We’ve all played by the shore and built castles in the sand, but seem to forget what happens next: The ocean always wins.
On the bluffs and shores of Pacifica, a postcard stretch of coastal hamlets just south of San Francisco, residents fear that planning for sea level rise means condemning their own community to extinction.
Here, what other cities in California are only beginning to worry about in the abstract is already a much-lived reality. Powerful waves crest over the main pier and threaten roads with names such as Beach Boulevard and Shoreview Avenue. Blasts of sand batter walls and homes. Windows shatter. Cliffs collapse. Residents bear witness to entire chunks of hillside crumbling into the surf below.

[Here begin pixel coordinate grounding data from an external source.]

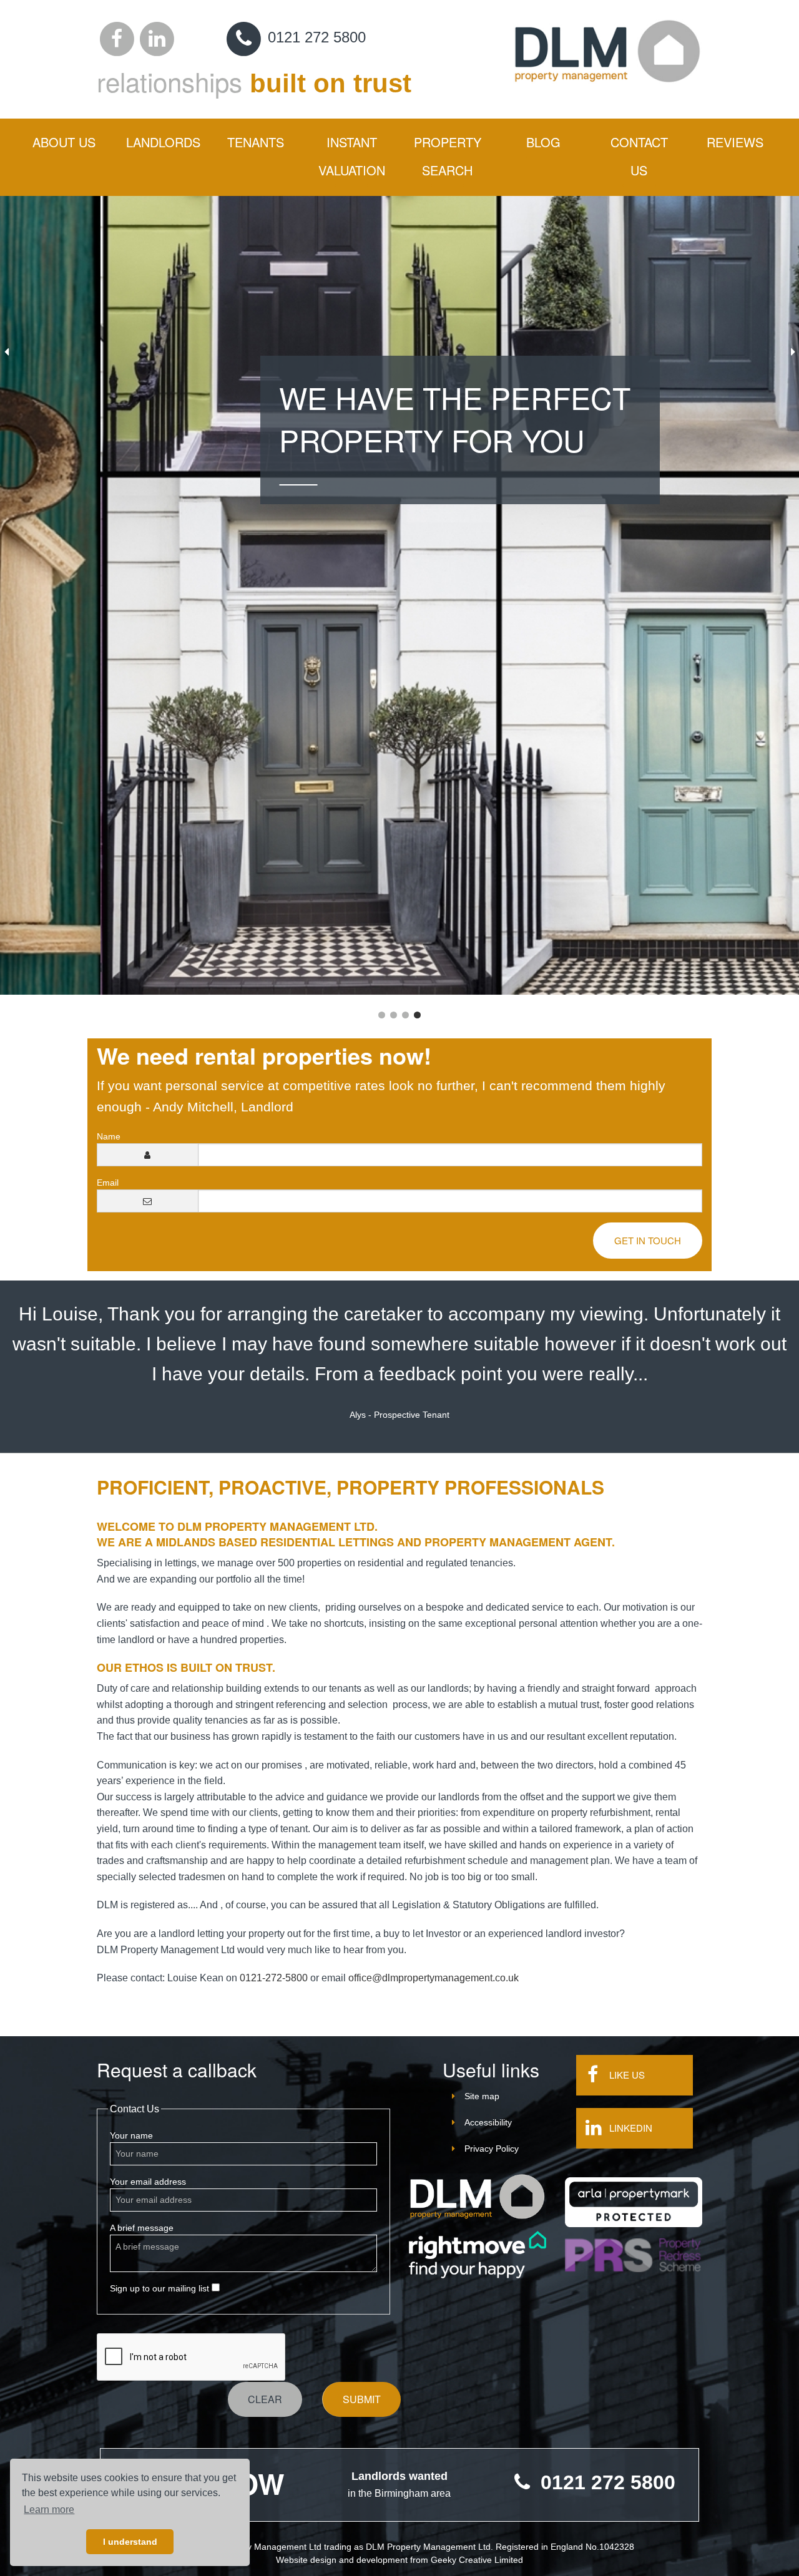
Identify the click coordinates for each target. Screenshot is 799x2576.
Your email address (148, 2182)
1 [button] (381, 1015)
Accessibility (488, 2122)
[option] (399, 595)
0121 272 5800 (314, 37)
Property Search (447, 156)
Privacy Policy (491, 2149)
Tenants (255, 142)
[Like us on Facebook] (117, 37)
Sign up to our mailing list (161, 2288)
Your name (131, 2135)
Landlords (163, 142)
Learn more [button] (49, 2509)
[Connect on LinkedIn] (157, 37)
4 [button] (417, 1015)
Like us (627, 2074)
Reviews (735, 142)
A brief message (142, 2228)
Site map (481, 2096)
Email (108, 1183)
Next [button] (793, 352)
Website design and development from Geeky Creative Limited (399, 2560)
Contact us (639, 156)
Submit (362, 2399)
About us (64, 142)
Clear (265, 2399)
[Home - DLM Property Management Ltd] (607, 50)
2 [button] (393, 1015)
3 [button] (405, 1015)
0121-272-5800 (274, 1978)
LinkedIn (630, 2127)
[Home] (477, 2197)
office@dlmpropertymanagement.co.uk (433, 1978)
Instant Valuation (351, 156)
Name (108, 1136)
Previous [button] (6, 352)
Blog (543, 142)
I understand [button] (130, 2542)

In one part of town, the ocean chewed away more than 90 feet of bluff in less than a decade.
Years of drought followed by heavy storms in 2016 forced more than a dozen bluff-top residences to be tagged as unsafe. Three apartment buildings — suddenly dangling off the edge — could not be saved and were demolished.
Responding to just this most recent El Nino season has cost Pacifica $16 million — no small change for a town whose $36 million operating budget relies mostly on property taxes. Officials are still seeking funds to cover damage from 2016 and remain mired in an eminent domain battle over two of the buildings.

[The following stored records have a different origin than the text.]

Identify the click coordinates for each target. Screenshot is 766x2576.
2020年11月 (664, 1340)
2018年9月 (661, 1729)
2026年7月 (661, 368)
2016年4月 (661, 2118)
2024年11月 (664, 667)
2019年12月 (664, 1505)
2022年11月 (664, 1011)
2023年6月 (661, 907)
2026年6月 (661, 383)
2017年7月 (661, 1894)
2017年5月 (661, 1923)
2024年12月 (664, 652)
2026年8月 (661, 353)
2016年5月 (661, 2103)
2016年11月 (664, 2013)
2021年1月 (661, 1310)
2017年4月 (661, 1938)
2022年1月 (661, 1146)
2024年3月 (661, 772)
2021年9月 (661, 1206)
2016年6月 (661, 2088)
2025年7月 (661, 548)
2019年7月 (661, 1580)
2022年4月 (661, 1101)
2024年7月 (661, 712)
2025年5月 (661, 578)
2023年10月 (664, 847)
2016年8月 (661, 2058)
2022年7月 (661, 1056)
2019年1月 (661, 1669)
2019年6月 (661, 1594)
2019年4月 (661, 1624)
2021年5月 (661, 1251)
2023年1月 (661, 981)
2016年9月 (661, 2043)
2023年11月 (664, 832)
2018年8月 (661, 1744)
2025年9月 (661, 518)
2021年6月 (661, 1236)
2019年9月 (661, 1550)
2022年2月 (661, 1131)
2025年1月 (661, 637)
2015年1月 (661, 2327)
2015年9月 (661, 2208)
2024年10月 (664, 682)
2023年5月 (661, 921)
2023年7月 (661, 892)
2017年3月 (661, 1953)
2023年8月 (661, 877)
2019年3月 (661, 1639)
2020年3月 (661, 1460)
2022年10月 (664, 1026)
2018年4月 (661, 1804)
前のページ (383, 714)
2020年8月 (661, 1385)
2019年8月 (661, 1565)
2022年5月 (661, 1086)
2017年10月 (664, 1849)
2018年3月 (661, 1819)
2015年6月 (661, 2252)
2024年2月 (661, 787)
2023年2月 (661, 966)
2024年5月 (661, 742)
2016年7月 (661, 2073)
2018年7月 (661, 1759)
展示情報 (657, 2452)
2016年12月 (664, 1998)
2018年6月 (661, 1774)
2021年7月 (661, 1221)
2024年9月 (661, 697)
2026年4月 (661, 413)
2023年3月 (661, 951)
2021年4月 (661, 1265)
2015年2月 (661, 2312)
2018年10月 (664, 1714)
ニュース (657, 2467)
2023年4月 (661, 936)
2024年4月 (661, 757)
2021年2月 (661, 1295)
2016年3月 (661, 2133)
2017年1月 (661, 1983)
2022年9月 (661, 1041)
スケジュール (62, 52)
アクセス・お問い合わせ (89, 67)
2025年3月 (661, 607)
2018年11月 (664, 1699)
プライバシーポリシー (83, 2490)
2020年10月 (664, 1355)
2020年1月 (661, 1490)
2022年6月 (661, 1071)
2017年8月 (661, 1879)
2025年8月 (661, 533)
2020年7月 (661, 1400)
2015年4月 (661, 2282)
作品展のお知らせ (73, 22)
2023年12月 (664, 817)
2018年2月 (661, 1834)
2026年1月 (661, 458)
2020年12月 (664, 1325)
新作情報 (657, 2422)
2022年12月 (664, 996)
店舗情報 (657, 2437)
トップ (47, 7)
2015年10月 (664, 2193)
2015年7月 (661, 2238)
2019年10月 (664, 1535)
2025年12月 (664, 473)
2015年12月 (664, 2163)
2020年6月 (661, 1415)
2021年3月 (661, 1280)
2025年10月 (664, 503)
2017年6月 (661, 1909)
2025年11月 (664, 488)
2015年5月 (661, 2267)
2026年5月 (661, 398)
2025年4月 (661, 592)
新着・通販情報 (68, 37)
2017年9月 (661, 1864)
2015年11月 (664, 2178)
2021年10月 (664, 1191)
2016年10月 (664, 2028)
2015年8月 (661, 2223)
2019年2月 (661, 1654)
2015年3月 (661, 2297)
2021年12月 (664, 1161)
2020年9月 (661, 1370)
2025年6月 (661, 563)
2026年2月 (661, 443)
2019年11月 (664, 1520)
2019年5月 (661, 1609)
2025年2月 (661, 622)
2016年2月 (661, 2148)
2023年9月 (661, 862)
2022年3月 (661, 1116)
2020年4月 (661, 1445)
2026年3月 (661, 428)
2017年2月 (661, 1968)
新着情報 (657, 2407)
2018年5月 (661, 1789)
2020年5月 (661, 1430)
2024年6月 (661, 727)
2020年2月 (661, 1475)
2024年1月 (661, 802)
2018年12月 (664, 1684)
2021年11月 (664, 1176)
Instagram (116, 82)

Pacifica has become this story of unplanned, forced retreat, experts say, and the public got stuck with the bill.
“‘Managed retreat’ is code word for give up — on our homes and the town itself,” said Mark Stechbart, who worries that Pacifica, and in turn his own home’s value, will be dismissed by future developers, insurers and buyers. “This is not just some intellectual exercise. These are real people and a real town at stake.”
A few winding turns past Bodega Bay, about an hour north of San Francisco, relentless waves pound against a stretch of coastline whose fate has been paralyzed by political inaction.

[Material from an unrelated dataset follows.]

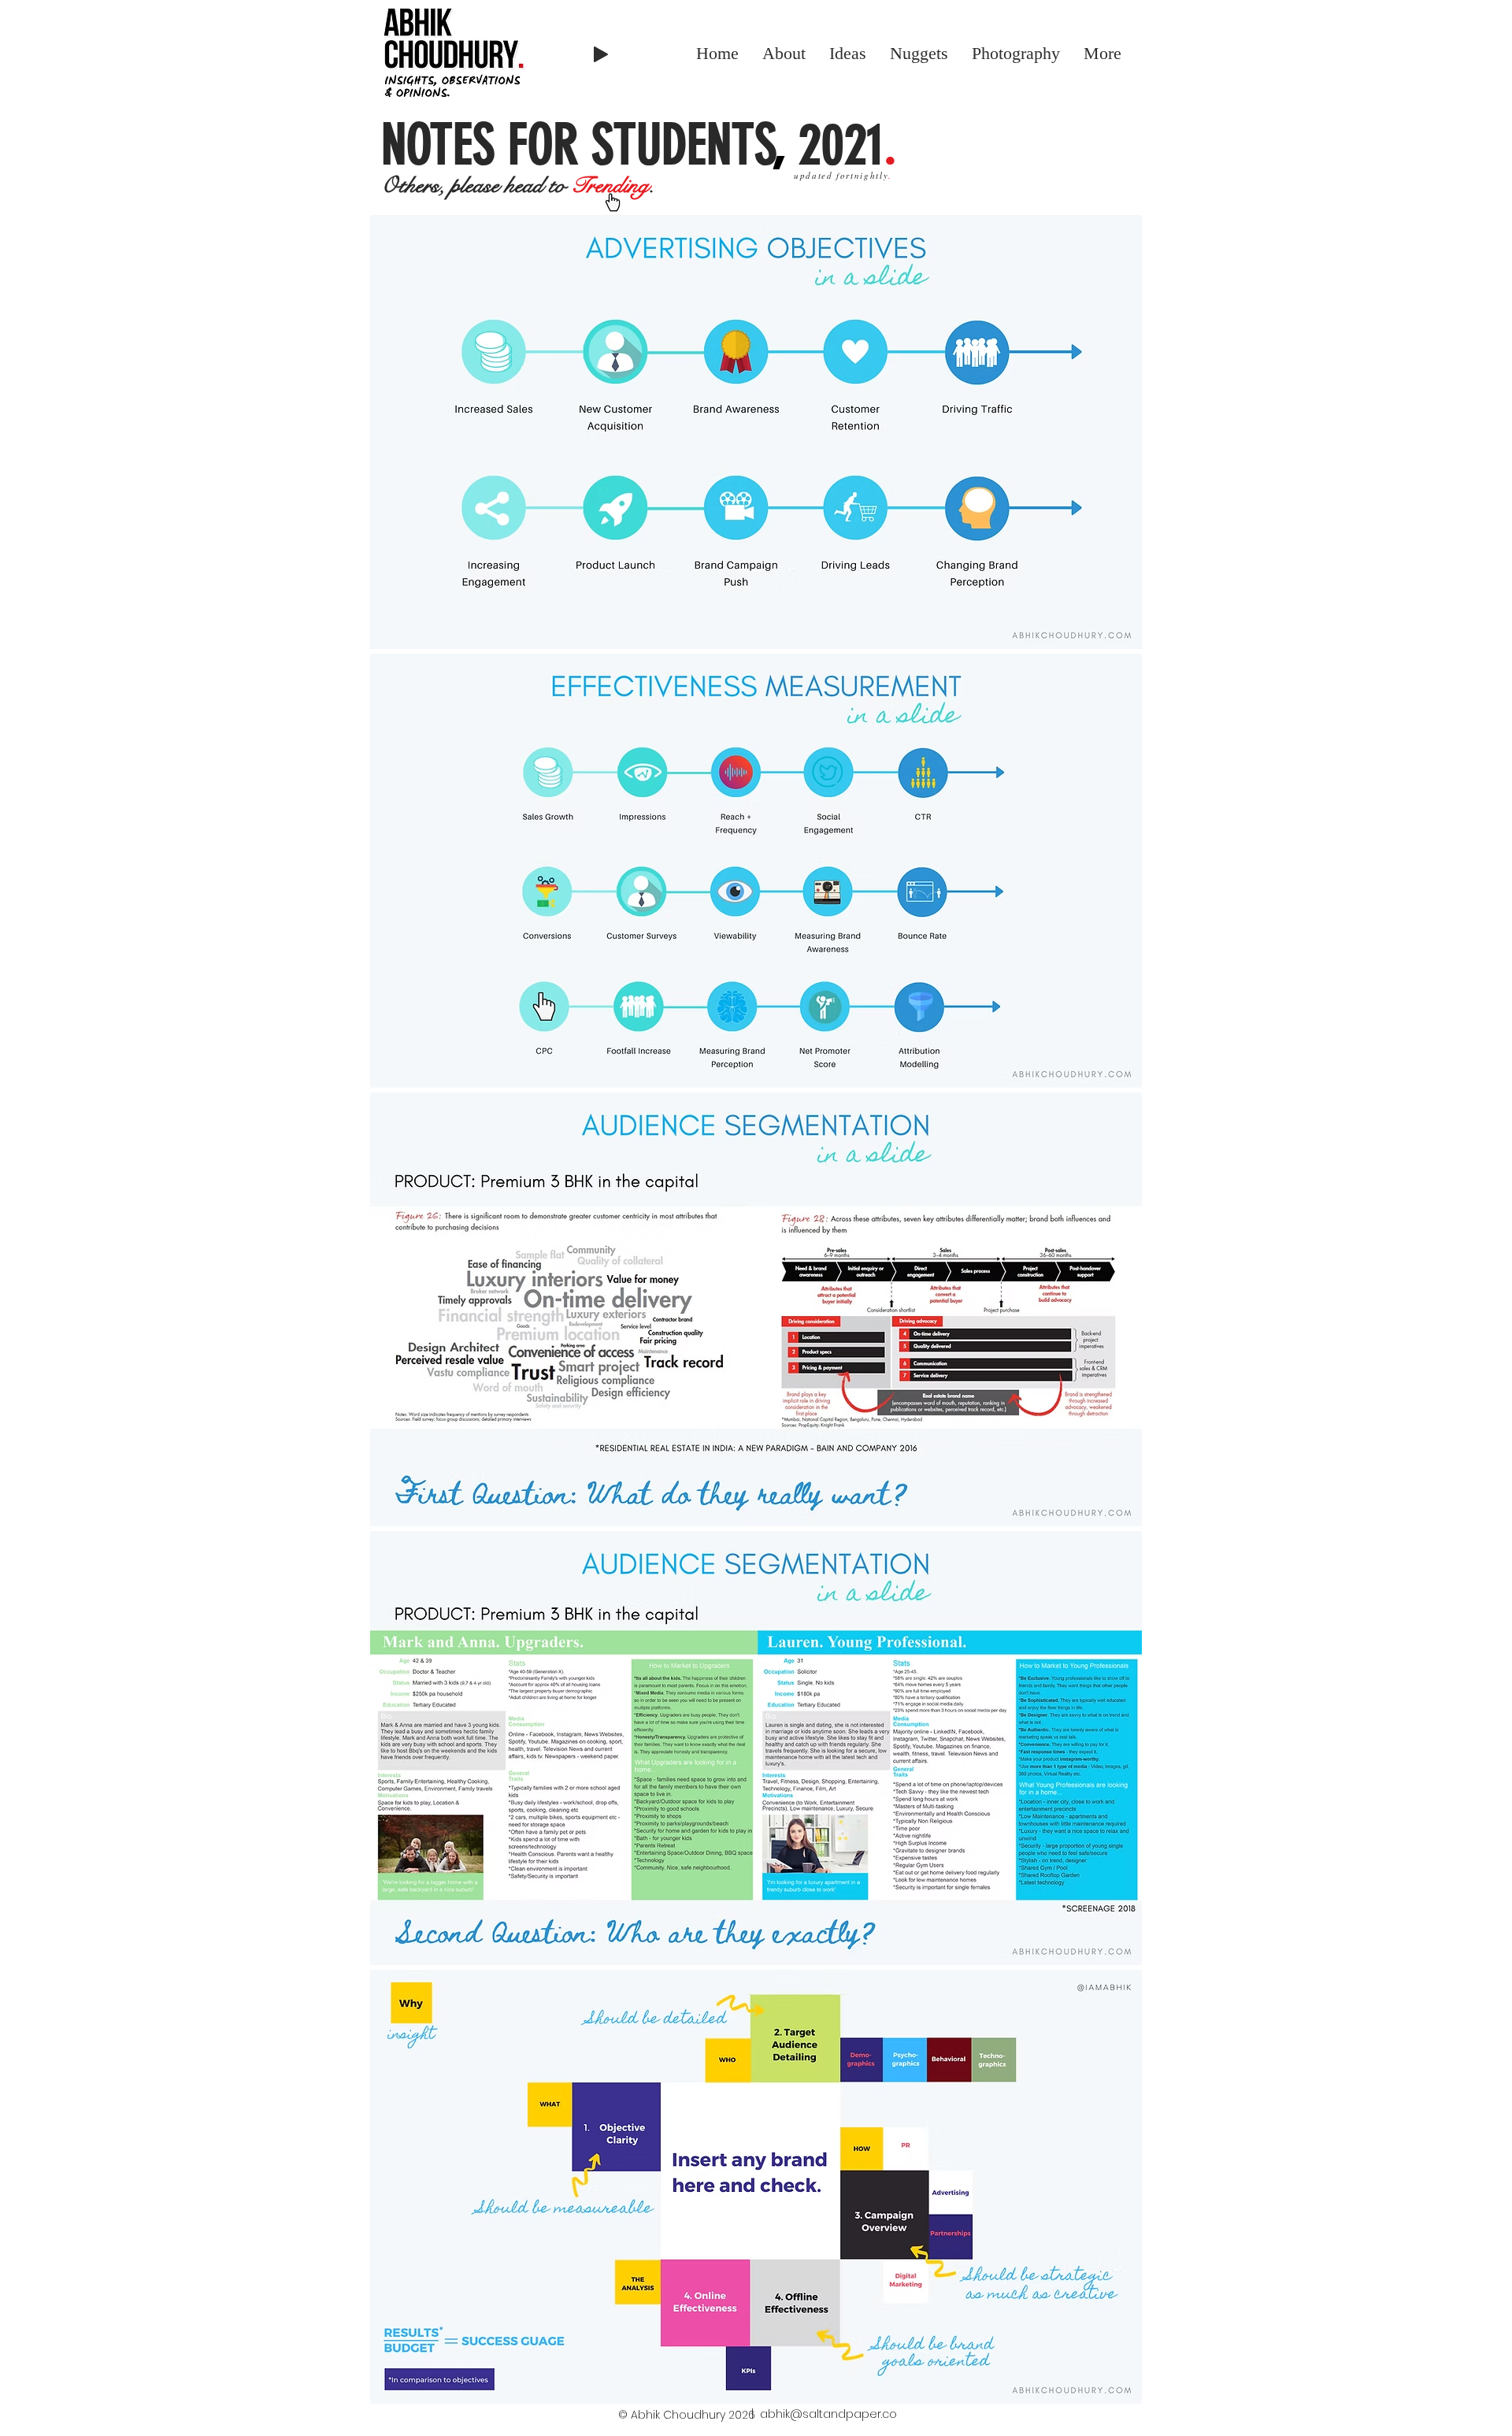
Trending (610, 185)
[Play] (601, 54)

Once referred to as Malibu North, Gleason Beach now feels more like the edge of the world — a window into the future if California does not change course. Nine homes perch on crumbling cliffs that drop 30 some feet onto a beach that appears only during low tide. A pile of seawalls, smashed into pieces, clutters the shore.
Rebar and bits of concrete poke out here and there — a graveyard of more than 10 other homes that once also faced the sea. Highway 1, hanging inches from the edge, had to shut one traffic lane this year.
“Behold your highway tax dollars falling into the ocean,” locals say. But efforts to move 0.6 miles of this critical road about 400 feet inland have taken more than a decade. Residents, environmentalists, and state, county and transportation officials are still arguing over the details.
Mary Cook remembers moving into a seaside cottage from the 1930s. Photos back then showed the house with a 20-foot yard. Stairs led down to the beach.
Her husband, an architect, made a few additions to their home as the bluff continued to erode about a foot a year. They put up a seawall. But then in the winter of 1997, one big storm took out the entire cliffside. Officials came in and declared an emergency.
When Cook opened her sliding door, “there was nothing,” she said. “You looked straight down into the ocean.”
Life for her neighbors eventually carried on. The storm ebbed from memory. The sun reemerged. The Cooks, however, were tired of buying time.
They jacked their home up from its foundation, called in a truck and moved to higher ground.